• _Rows from a dataset_:

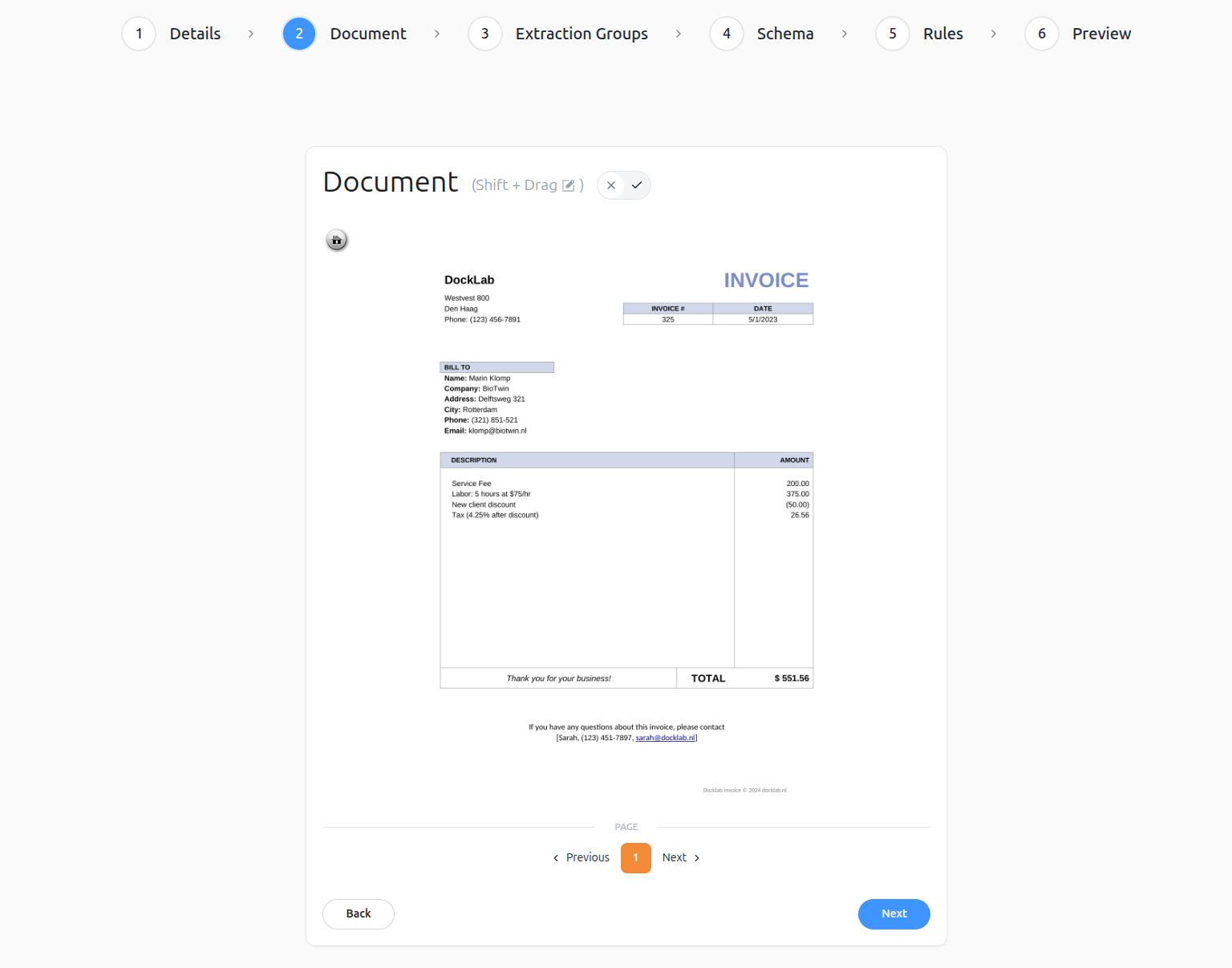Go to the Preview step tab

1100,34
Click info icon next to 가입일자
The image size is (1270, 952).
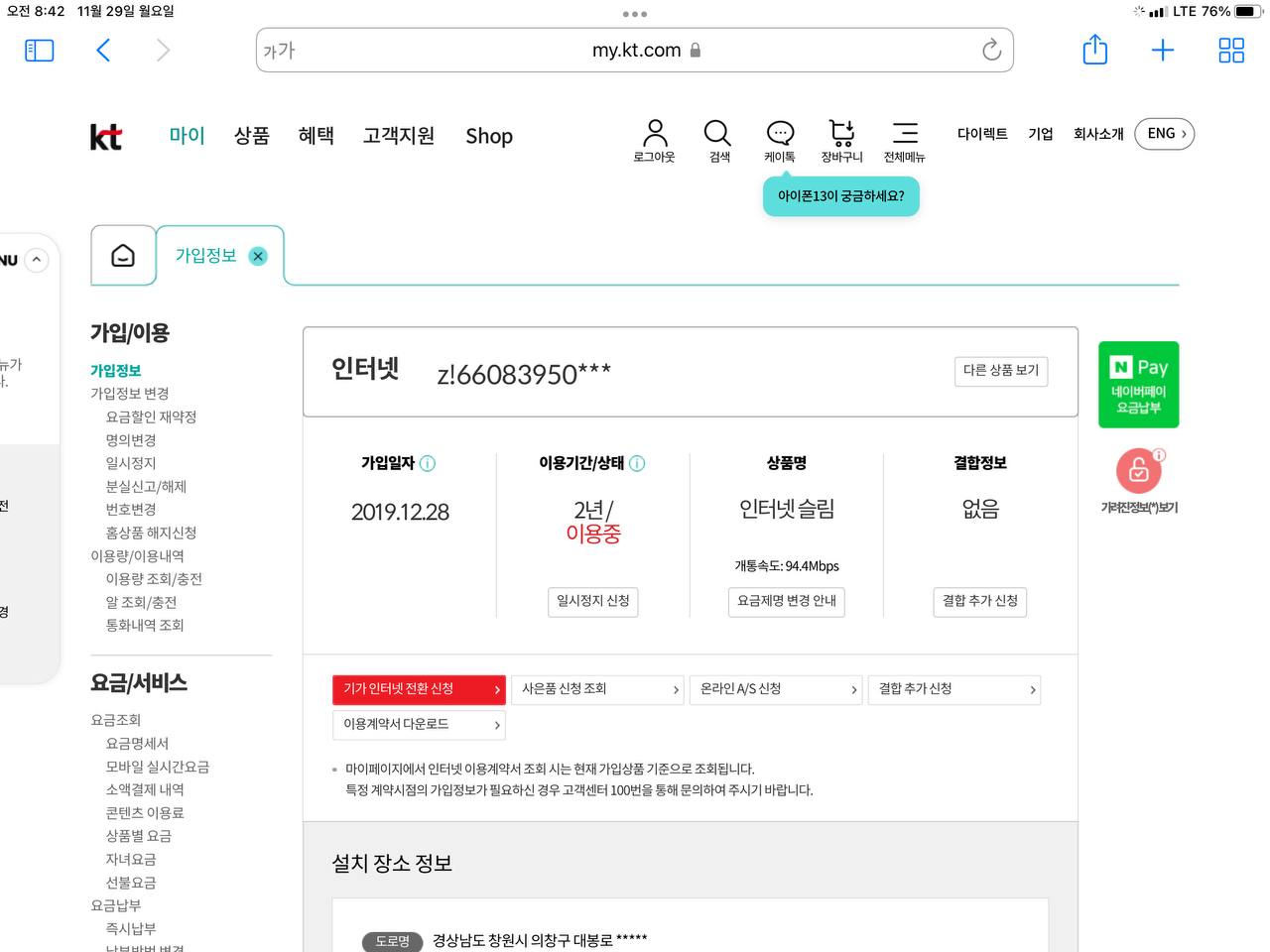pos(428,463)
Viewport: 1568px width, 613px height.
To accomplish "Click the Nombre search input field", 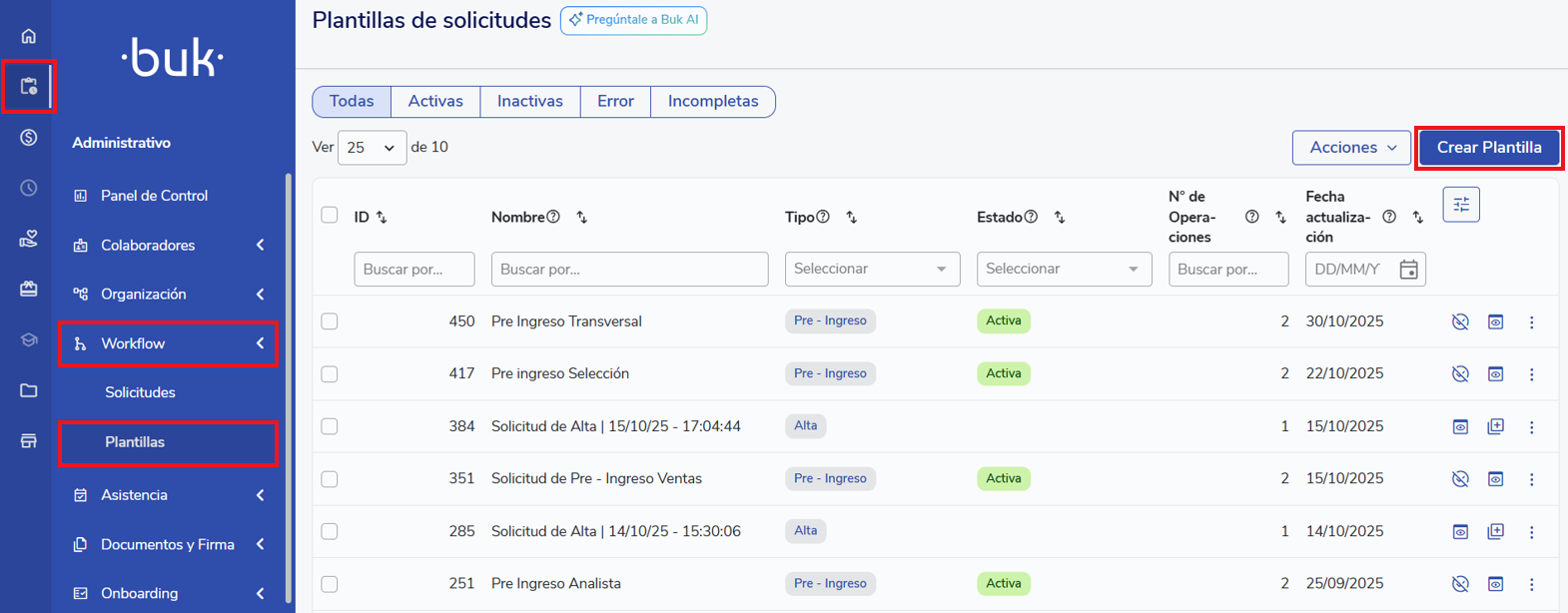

• _What needs to be done_:
Reproduce every line of the records above word for word, omitting the pictures.

• _Result_:
Go to the Preview step tab

1100,34
Click info icon next to 가입일자
The image size is (1270, 952).
pos(428,463)
Viewport: 1568px width, 613px height.
To accomplish "Click the Nombre search input field", 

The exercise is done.